● **Collected data**
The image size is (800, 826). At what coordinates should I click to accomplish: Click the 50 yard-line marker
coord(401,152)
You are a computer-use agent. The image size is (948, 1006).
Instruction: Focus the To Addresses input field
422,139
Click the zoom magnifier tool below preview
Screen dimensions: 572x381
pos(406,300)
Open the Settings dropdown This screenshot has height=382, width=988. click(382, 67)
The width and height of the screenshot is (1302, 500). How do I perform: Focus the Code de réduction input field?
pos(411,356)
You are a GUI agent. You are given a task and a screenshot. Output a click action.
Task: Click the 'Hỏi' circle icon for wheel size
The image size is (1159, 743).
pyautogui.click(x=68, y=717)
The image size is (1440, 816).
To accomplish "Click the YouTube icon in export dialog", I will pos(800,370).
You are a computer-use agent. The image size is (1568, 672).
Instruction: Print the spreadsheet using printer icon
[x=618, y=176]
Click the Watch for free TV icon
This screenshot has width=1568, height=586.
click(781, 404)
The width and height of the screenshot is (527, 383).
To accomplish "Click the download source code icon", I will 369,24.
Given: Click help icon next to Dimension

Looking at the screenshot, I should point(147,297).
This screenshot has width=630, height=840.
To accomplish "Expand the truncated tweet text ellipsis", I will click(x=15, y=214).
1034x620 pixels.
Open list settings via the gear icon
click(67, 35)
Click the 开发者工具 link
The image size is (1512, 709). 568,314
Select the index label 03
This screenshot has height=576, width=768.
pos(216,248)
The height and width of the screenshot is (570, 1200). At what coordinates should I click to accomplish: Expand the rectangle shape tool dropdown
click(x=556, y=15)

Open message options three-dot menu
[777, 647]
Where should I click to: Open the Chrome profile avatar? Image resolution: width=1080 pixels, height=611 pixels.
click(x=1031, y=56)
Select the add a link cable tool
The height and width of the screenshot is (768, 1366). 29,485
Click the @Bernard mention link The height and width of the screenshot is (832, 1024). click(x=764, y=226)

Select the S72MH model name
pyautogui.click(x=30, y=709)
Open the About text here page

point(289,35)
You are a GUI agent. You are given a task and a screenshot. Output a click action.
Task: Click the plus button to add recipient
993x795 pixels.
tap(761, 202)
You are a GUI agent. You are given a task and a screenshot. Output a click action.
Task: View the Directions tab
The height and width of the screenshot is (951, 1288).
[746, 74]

● **THE PROBLEM**
Starting at the line that contains "Click the @Bernard" and ending at the last line of the listing, can you write out every line again, requests included, with each coordinate in the answers raised by 3?

● **TASK OUTPUT**
Click the @Bernard mention link The height and width of the screenshot is (832, 1024). click(x=767, y=229)

Select the S72MH model name
pyautogui.click(x=33, y=712)
Open the About text here page

point(292,38)
You are a GUI agent. You are given a task and a screenshot. Output a click action.
Task: Click the plus button to add recipient
993x795 pixels.
tap(764, 205)
You are a GUI agent. You are given a task and a screenshot. Output a click action.
Task: View the Directions tab
The height and width of the screenshot is (951, 1288).
[749, 77]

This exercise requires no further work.